My PC base spec is as follows:
- ASUS ROG STRIX Z390 Gaming motherboard
- Intel Core i7 9700K
- 32GB RAM
- ASUS ROG STRIX Nvidia RTX2070
- Multiple Samsung EVO NVME SSDs
- Dell G3223Q 32″ 144Hz Gaming Monitor
- 2 x Dell U2713HM 27″ 86Hz Monitors
- Corsair K70 Max Keyboard
- Logitech MX Master 3S Mouse
- Audio Technica M50xBT2 Bluetooth headphones
- Audio Technica AT2020 USB Microphone
- Other peripherals and devices
History
1980s
When I was young, all we had were handheld games like the old Galaxy Invader 1000, Nintendo Game & Watch (Octopus, Donkey Kong), and console games like Atari Space Invaders, TV games – Pong, and others.




In high School we had a media Centre with a few ZX Spectrum 48K computers. I used to play Stock Exchange, Frogger, View to a Kill, Tornado Low Level (TLL) and others. As limited as they were in those days, they were a lot of fun!




In the late 1980s we lived near a video arcade, and I used to love playing games on the old arcade machines.

My favourites, other than the obvious Pac-Man and Tetris were:
- Super Mario
- Xevious
- 1942
- 1943
- Arkanoid
- Contra Force / Super Contra
- Galaga
- Galaxian
- Gyrodine
- Load Runner
- Mortal Kombat
1990s
In the early 1990s the Nintendo SNES (Super Nintendo Entertainment System) was the game console of choice.

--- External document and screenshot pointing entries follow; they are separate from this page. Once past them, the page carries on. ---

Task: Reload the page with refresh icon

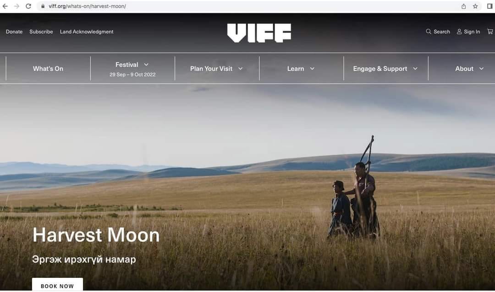Action: (x=28, y=6)
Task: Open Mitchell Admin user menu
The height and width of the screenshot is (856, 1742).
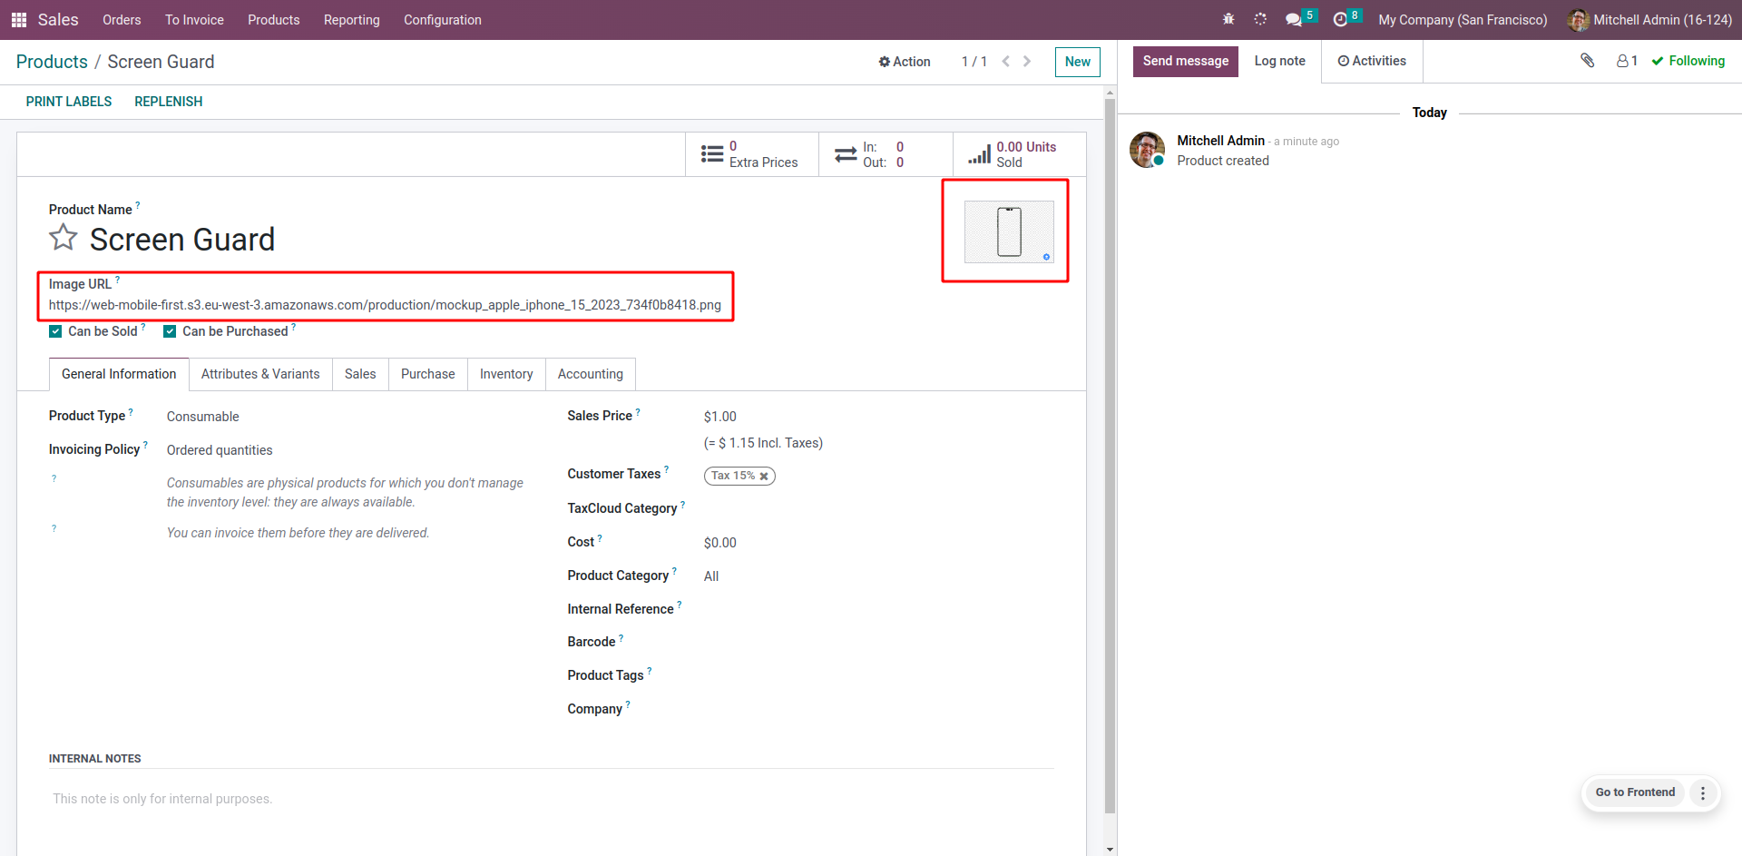Action: 1650,20
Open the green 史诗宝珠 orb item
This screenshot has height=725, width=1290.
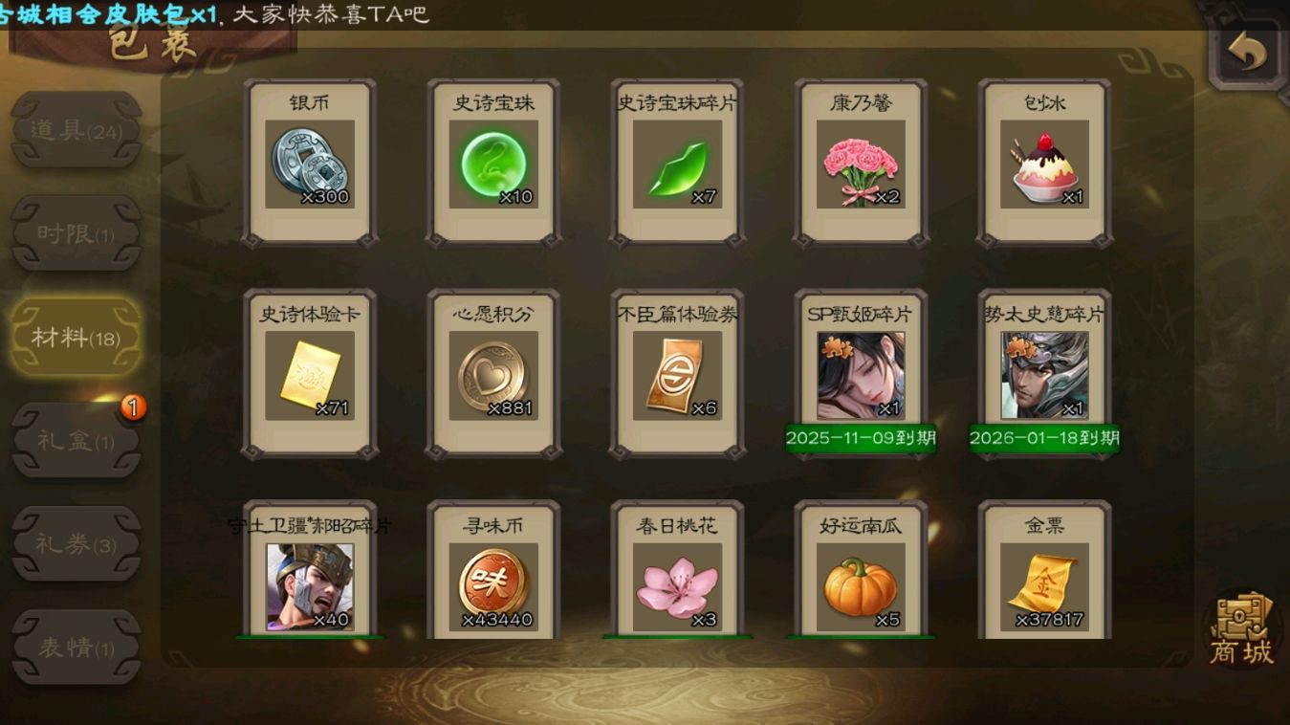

A friend of mine had one, and one of those multi-game cartridges – 100-in-1 or whatever it was, along with other single games. I was able to play most if not all of the above games, and many more on the SNES.





I have since created a Retro Arcade Console using a Raspberry PI and the RetroPie platform, and can play all these games on a large modern TV.
While studying Electronic Engineering at PE Technikon in 1991 I was introduced to my first PC ‘3D’ game, appropriately named Wolfenstein 3D – not in a lecture, but on a fellow student’s 386 PC with MS DOS in the Student Village 😄




In the late 1990s I was playing all the DOS 3D games I could download via 56K modem! Doom 2, Duke Nukem 3D, Quake, Hexen, Heretic, Descent II, Death Rally… and I played the original Tomb Raider for DOS right through with my brother. What a game! All this on a 486 DX2 PC with 8MB RAM, and an ATI 3D Xpression with 2MB display memory!






2000s
By 2000 I owned a Sony PlayStation 1, and later a PlayStation 2 and 3, but by then I was playing mostly PC games. Gran Turismo is one of my favourite PlayStation racing games, and one I specifically bought a Logitech Driving Force GT steering wheel for.

I still use the steering wheel on the PC for Project Cars 2, Assetto, and BeamNG.drive.
Currently I own a lot of games on Steam, but not much time to play them, and I tend to play Call of Duty MWIII when I do get time for a quick action gaming session.
I started playing Battlefield 6 after it was released, but I am pretty bad – I am too used to Call of Duty and I need a lot of practice. I have most of the previous Battlefield titles, and thoroughly enjoyed the Battlefield V Campaign.

if you want to know anything about Battlefield, see JackFrags videos on YouTube channel. He has many videos on most if not all versions of Battlefield – some other games as well.
Some notable games I have are the Battlefield series, the Tomb Raider Series, the Doom series, the Crysis games, racing games I mentioned above, Dead Space, Titanfall 2, Portal 1 & 2 and their spinoffs. Some survival games, dinosaurs, horror and lots more.